Recorded data
________________
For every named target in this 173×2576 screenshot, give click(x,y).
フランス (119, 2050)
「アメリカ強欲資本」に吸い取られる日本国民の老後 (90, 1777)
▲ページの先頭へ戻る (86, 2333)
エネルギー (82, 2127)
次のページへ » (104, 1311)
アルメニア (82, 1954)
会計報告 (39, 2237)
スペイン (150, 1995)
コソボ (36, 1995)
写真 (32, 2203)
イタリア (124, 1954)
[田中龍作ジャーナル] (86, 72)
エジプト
________________
| INSTRUCTIONS TO FOLLOW |
Down to the last line, give the records again exactly.

| SOLVED PROBLEM |
For every named target in this 173×2576 screenshot, give click(x,y).
フランス (119, 2050)
「アメリカ強欲資本」に吸い取られる日本国民の老後 (90, 1777)
▲ページの先頭へ戻る (86, 2333)
エネルギー (82, 2127)
次のページへ » (104, 1311)
アルメニア (82, 1954)
会計報告 (39, 2237)
スペイン (150, 1995)
コソボ (36, 1995)
写真 (32, 2203)
イタリア (124, 1954)
[田中龍作ジャーナル] (86, 72)
エジプト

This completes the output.